▶ What you are asked to do
Would you please return the lines of the entries below starting at the line that has "[Search] (737, 26)" and ending at the line that has "[Nous rejoindre sur Instagram] (263, 2472)", both included, exactly as they are?

:::

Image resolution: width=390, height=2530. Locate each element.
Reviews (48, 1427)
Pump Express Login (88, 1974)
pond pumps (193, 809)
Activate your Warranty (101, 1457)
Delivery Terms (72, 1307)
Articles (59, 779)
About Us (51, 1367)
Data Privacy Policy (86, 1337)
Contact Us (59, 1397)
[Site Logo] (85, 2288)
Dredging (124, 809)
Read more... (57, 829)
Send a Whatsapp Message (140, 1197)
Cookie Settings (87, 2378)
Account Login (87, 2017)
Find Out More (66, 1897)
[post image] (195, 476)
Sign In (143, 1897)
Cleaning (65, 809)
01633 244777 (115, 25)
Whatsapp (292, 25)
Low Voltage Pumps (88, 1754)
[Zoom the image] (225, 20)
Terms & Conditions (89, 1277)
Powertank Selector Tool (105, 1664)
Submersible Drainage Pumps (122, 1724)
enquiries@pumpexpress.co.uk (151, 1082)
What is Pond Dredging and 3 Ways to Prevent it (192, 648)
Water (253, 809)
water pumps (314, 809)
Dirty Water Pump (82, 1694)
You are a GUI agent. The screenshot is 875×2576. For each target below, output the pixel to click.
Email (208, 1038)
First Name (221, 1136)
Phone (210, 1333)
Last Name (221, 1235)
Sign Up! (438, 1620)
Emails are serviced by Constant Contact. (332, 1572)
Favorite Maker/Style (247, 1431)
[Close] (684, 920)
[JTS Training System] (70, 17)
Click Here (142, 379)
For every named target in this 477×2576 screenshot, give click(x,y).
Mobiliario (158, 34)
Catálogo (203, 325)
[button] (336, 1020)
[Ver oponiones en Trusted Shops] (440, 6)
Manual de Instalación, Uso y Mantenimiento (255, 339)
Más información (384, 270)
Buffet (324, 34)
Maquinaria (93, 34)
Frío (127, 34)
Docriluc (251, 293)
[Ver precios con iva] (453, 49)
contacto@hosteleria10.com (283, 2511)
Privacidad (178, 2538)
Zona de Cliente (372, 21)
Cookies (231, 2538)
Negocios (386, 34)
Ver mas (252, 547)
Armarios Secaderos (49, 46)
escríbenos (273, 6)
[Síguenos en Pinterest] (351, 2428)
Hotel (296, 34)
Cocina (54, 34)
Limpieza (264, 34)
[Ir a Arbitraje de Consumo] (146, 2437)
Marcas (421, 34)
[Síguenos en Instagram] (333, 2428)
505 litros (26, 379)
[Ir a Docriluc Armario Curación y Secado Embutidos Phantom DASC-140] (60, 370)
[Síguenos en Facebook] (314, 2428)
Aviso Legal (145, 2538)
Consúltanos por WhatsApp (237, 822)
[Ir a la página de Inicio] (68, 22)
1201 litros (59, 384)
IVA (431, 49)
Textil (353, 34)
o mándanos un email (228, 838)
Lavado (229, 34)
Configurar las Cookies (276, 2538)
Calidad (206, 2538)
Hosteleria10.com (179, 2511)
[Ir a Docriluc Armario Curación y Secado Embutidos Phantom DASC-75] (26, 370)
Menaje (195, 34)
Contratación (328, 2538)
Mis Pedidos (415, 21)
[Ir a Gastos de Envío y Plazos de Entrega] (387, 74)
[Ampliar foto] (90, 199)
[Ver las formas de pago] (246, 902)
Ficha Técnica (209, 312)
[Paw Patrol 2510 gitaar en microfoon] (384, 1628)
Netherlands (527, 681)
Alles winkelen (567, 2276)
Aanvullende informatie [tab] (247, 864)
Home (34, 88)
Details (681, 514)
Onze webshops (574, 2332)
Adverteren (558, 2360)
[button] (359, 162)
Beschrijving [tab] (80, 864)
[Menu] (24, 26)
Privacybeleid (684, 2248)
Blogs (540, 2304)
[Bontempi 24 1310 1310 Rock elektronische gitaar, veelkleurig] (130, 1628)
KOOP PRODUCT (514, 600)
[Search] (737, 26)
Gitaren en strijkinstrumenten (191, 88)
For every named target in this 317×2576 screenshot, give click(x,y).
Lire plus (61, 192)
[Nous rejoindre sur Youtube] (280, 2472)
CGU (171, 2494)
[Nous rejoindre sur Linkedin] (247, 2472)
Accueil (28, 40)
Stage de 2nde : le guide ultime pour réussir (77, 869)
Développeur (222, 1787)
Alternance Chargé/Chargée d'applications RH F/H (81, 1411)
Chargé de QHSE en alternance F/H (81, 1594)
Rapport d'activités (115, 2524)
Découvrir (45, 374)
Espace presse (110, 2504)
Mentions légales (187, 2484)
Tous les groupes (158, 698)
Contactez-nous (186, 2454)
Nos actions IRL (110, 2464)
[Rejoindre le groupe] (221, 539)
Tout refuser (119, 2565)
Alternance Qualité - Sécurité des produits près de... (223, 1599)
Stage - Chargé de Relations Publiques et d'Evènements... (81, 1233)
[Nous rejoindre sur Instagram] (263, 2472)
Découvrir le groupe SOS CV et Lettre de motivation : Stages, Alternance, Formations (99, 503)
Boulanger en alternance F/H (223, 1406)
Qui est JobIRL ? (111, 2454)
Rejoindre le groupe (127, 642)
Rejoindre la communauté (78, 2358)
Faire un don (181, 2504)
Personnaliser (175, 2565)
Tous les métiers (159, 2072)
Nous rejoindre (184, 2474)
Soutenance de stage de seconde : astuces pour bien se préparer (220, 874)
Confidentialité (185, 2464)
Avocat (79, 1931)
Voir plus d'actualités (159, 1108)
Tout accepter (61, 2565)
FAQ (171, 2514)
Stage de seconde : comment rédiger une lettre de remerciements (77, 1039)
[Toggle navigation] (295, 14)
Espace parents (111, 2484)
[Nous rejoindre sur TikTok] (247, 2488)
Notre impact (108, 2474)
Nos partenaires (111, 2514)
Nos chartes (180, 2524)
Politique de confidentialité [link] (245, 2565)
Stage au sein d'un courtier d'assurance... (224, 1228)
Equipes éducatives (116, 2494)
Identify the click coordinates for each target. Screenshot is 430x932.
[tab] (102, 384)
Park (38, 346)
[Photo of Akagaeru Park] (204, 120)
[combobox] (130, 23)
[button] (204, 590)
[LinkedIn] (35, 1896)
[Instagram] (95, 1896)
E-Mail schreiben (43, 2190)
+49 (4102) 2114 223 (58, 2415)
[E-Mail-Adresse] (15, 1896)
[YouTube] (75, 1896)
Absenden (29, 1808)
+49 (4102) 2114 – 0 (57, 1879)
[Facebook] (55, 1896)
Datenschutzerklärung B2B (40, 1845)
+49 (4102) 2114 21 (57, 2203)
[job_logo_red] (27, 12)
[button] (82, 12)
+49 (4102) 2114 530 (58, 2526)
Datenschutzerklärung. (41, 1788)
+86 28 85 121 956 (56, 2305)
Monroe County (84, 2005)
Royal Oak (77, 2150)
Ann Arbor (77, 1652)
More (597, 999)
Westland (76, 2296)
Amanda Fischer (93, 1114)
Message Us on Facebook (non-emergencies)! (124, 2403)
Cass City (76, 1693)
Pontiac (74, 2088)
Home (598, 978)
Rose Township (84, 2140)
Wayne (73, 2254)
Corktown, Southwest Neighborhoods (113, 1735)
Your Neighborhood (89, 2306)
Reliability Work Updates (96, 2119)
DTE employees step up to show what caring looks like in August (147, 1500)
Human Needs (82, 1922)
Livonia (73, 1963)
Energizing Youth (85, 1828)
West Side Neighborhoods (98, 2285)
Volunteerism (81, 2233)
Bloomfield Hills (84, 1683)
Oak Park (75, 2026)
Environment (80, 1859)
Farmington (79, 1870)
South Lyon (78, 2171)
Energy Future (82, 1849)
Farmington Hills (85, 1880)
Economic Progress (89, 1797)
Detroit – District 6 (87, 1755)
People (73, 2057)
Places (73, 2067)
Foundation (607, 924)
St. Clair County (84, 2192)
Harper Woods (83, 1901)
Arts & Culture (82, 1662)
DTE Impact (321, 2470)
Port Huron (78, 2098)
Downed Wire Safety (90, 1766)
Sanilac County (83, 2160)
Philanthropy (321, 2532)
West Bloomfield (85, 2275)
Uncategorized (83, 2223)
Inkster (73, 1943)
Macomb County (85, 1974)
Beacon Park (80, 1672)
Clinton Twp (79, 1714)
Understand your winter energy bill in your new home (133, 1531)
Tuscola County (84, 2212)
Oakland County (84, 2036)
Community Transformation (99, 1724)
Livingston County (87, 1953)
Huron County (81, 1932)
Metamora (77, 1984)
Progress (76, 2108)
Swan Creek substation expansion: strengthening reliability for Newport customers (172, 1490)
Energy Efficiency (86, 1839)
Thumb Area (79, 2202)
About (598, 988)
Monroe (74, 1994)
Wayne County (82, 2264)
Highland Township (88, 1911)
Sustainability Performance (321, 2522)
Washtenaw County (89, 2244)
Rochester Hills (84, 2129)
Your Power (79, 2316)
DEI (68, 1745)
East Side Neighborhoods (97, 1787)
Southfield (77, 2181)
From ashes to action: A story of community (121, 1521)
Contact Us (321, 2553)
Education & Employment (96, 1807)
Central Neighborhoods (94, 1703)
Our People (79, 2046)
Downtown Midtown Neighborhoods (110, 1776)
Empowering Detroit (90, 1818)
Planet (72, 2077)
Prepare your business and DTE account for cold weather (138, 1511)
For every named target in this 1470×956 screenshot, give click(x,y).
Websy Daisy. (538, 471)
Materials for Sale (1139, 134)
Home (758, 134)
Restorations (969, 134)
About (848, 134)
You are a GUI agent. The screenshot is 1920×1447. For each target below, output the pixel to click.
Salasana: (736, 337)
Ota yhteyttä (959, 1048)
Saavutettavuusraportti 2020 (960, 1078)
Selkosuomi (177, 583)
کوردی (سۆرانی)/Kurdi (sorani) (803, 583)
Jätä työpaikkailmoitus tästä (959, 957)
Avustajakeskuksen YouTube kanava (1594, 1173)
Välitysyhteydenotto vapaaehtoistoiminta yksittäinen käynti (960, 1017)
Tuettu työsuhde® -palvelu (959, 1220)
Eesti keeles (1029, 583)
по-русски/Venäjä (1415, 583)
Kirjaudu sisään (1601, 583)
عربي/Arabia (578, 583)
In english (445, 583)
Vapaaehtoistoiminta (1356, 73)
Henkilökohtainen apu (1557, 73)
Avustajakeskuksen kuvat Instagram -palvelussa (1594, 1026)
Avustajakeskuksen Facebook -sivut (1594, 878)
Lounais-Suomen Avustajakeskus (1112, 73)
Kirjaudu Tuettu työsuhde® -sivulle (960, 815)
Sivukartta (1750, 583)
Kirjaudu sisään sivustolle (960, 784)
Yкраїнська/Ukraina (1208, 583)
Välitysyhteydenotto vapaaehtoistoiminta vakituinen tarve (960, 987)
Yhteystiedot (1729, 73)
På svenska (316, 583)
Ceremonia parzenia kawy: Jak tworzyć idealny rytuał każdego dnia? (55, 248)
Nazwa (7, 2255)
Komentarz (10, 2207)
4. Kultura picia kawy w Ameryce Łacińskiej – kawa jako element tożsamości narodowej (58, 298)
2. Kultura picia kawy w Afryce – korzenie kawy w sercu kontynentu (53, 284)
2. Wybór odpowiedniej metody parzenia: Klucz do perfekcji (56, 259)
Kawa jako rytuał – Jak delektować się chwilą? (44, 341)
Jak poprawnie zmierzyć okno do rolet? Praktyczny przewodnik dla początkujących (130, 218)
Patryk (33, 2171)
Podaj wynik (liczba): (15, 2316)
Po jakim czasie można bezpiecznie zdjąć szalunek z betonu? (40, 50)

:::

▶ Answer to this problem
[Search] (737, 26)
Gitaren en strijkinstrumenten (191, 88)
For every named target in this 317×2576 screenshot, give click(x,y).
Lire plus (61, 192)
[Nous rejoindre sur Youtube] (280, 2472)
CGU (171, 2494)
[Nous rejoindre sur Linkedin] (247, 2472)
Accueil (28, 40)
Stage de 2nde : le guide ultime pour réussir (77, 869)
Développeur (222, 1787)
Alternance Chargé/Chargée d'applications RH F/H (81, 1411)
Chargé de QHSE en alternance F/H (81, 1594)
Rapport d'activités (115, 2524)
Découvrir (45, 374)
Espace presse (110, 2504)
Mentions légales (187, 2484)
Tous les groupes (158, 698)
Contactez-nous (186, 2454)
Nos actions IRL (110, 2464)
[Rejoindre le groupe] (221, 539)
Tout refuser (119, 2565)
Alternance Qualité - Sécurité des produits près de... (223, 1599)
Stage - Chargé de Relations Publiques et d'Evènements... (81, 1233)
[Nous rejoindre sur Instagram] (263, 2472)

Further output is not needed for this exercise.